Congress: Looking Ahead. Congress is wrapping up a two-week recess and will return to Washington, D.C., on April 29, 2019. This will begin a five-week legislative stretch that will keep both chambers in session until Memorial Day. In the U.S. House of Representatives, look for potential movement during this period on bills such as the Paycheck Fairness Act and the Equality Act. In the U.S. Senate, Majority Leader Mitch McConnell (R-KY) will likely continue to focus on confirming federal judges, but he has also set up a floor vote on the nomination of Gordon Hartogensis to be director of the Pension Benefit Guaranty Corporation.
EEO-Go! Employers will have until September 30, 2019, to report wage and hours worked data to the Equal Employment Opportunity Commission (EEOC), according to an April 25, 2019, bench decision by Judge Tanya S. Chutkan of the U.S. District Court for the District of Columbia (Component 1 data is still due by May 31, 2019). James A. Patton, Jr., Kiosha H. Dickey, and Hera S. Arsen, Ph.D. have all the details, including how the judge also ordered the EEOC to collect additional years of data from employers. Still, this might not be the end of the EEO-1 saga. First, there is still time for the government to appeal the decision of the district court. Second, with two-hour post-cloture debate times now a reality in the Senate, it is possible that EEOC nominee Janet Dhillon may be confirmed sometime soon. If so, she may have a say in this before it is all said and done.
SCOTUS to Hear Sexual Orientation and Gender Identity Cases. On April 22, 2019, the Supreme Court of the United States announced that it will hear three cases concerning whether sexual orientation and gender identity are protected under Title VII of the Civil Rights Act of 1964. Joshua P. Lushnat has all the details. The law on this matter remains unclear, though federal contractors are already prohibited from discriminating on the basis of sexual orientation and gender identity. Besides the obvious historical implications of a Supreme Court decision on this issue, the cases have other interesting employment policy elements:
- What impact will the Supreme Court’s decisions have on the Equality Act’s chances of passage? Sometimes, a decision from the high court can galvanize support for a legislative correction. However, by the time the Supreme Court issues its decisions in the cases, we may be just several months out from the 2020 election—a period in which we are unlikely to see many votes on major pieces of legislation.
- This issues have split not only the courts, but the executive branch as well. The EEOC’s position is that federal law prohibits discrimination on the basis of sexual orientation and gender identity. The S. Department of Justice (DOJ)—in the current administration—does not share that view. However, because the DOJ represents the EEOC at the Supreme Court, chances are slim that the EEOC will have an opportunity to present its views to the justices, even though it is a party to one of the three cases.
The combined cases will be heard during the term beginning in October of this year.

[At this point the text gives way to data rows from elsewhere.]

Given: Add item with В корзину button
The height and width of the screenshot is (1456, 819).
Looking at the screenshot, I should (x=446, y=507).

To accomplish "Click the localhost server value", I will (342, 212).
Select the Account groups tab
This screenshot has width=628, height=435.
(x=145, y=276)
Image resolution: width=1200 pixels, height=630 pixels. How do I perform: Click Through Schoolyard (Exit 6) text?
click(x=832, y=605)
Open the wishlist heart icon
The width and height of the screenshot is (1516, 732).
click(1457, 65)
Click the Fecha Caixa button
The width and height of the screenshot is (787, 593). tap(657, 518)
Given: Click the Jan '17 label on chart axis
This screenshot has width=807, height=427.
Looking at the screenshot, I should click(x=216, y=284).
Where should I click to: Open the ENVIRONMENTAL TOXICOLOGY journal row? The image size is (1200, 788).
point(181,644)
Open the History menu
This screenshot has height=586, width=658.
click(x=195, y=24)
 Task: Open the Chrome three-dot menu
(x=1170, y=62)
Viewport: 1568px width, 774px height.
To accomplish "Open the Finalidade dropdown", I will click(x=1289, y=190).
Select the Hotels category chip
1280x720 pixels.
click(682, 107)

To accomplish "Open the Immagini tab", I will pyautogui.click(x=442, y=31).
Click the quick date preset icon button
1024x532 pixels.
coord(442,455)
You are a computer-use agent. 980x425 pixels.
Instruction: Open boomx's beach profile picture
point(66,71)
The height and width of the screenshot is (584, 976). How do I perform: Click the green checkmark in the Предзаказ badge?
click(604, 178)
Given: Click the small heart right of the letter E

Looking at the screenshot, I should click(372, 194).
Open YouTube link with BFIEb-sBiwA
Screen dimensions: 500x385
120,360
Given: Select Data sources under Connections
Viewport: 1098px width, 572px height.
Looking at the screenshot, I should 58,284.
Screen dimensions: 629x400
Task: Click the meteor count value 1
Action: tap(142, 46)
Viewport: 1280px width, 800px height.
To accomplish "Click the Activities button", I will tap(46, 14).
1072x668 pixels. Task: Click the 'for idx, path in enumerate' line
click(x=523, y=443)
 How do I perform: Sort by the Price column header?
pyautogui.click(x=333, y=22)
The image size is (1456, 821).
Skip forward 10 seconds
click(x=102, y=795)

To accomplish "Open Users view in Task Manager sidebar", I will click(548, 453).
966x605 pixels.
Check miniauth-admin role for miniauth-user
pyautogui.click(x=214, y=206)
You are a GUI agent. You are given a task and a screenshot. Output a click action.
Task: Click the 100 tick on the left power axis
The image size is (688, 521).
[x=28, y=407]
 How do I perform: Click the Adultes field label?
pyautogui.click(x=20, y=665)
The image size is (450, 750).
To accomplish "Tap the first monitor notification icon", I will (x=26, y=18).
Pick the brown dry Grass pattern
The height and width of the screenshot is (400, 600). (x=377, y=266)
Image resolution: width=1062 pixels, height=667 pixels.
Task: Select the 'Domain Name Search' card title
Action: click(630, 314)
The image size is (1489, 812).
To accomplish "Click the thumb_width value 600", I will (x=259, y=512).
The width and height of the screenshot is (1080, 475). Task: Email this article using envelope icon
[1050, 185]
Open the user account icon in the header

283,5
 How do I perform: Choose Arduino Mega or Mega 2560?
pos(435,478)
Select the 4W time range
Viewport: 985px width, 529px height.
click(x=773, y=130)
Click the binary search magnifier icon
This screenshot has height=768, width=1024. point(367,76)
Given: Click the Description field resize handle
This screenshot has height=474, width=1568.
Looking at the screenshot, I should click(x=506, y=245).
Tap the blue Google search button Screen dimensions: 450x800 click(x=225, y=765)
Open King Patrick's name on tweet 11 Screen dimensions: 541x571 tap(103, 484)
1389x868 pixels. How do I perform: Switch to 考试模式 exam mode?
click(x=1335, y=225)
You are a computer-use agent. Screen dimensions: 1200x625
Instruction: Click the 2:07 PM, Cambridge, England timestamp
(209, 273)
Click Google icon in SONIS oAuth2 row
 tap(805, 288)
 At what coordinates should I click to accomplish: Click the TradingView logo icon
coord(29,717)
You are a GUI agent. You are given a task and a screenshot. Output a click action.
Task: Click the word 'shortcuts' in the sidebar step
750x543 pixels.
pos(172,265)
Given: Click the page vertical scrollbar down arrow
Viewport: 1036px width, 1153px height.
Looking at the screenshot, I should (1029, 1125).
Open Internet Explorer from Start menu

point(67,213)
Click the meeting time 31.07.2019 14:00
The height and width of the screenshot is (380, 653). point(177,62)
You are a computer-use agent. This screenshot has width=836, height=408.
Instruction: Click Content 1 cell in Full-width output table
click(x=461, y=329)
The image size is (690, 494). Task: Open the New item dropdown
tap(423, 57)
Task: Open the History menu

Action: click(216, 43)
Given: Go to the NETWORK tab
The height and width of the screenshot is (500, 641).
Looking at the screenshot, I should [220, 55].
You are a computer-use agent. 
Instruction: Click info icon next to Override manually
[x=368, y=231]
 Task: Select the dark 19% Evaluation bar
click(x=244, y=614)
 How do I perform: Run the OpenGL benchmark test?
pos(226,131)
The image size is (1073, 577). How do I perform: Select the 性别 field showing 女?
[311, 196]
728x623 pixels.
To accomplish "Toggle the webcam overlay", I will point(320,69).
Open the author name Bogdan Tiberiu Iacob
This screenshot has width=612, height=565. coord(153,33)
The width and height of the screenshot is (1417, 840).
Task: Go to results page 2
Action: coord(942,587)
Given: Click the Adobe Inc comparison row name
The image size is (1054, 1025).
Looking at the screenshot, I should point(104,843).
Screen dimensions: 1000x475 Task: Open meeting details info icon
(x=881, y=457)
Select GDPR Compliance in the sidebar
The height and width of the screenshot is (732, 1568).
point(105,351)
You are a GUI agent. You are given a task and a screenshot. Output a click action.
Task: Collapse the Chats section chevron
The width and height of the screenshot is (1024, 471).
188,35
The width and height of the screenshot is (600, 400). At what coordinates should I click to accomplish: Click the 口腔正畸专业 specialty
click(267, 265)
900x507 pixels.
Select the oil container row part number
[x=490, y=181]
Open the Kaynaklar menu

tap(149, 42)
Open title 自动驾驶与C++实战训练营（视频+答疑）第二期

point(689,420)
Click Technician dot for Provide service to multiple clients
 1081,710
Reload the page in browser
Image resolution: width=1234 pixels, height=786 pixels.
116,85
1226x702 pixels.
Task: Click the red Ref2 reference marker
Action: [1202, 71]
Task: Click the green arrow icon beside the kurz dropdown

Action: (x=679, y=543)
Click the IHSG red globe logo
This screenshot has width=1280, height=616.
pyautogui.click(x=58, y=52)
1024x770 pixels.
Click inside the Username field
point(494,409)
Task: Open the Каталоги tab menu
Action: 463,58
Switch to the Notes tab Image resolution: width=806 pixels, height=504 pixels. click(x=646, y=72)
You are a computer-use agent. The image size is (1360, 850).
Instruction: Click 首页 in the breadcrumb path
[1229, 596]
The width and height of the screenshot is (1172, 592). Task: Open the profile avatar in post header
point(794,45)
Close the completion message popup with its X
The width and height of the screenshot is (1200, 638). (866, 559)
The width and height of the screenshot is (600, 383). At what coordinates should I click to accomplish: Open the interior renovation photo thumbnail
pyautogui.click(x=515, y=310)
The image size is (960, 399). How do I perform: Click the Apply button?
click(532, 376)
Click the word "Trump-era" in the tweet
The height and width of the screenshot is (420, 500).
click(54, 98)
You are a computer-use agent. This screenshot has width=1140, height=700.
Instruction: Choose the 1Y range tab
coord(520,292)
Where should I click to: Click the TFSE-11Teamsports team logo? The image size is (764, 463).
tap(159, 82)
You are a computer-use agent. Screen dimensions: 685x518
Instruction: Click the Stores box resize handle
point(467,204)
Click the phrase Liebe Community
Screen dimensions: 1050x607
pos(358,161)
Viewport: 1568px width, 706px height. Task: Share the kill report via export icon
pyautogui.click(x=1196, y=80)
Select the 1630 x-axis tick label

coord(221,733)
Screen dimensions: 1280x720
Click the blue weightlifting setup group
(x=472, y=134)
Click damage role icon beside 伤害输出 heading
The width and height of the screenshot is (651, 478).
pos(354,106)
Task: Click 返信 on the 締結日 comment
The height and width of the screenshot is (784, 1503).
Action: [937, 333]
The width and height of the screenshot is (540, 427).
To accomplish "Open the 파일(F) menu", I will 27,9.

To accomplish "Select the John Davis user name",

Apprenticeship Regs on the Way? Back in June of 2017, President Trump issued an executive order to streamline and expand the availability of workplace apprenticeship programs. Almost two years have passed, and the regulations implementing the order may soon see the light of day (in proposed form, anyway). Earlier this week, the U.S. Department of Labor transmitted its proposed regulations to the Office of Information and Regulatory Affairs, which means that interested stakeholders should be able to see the proposal—and comment on it—fairly soon.
Crusty Regulations. Last week, the Buzz mentioned the administration’s goal of cutting regulatory red tape that it believes stunts economic growth. Indeed, while some federal regulations literally save lives, others just leave a sour taste in the mouths of stakeholders. “Lattice” take, for example, the slice of federal regulations establishing the standards for frozen cherry pie:
Not more than 15 percent by count of the cherries in the pie are blemished with scab, hail injury, discoloration, scar tissue, or other abnormality. A cherry showing skin discoloration (other than scald) having an aggregate area exceeding that of a circle nine thirty-seconds of an inch in diameter is considered to be blemished. A cherry showing discoloration of any area but extending into the fruit tissue is also considered to be blemished.
Leave it to federal regulators (and lawyers, no doubt) to make something so delicious sound so boring. Word broke this week that the Food and Drug Administration (FDA) will soon issue a proposal to rescind this regulation. The Buzz independently verified that this proposal is indeed on the FDA’s regulatory agenda; it is slated to issue sometime in May of this year. Like any regulation, however, it is likely to take some time before this regulatory action is fully baked. So if you are of the opinion that frozen cherry pies that contain too many blemished cherries are the pits, you had better start stocking up now.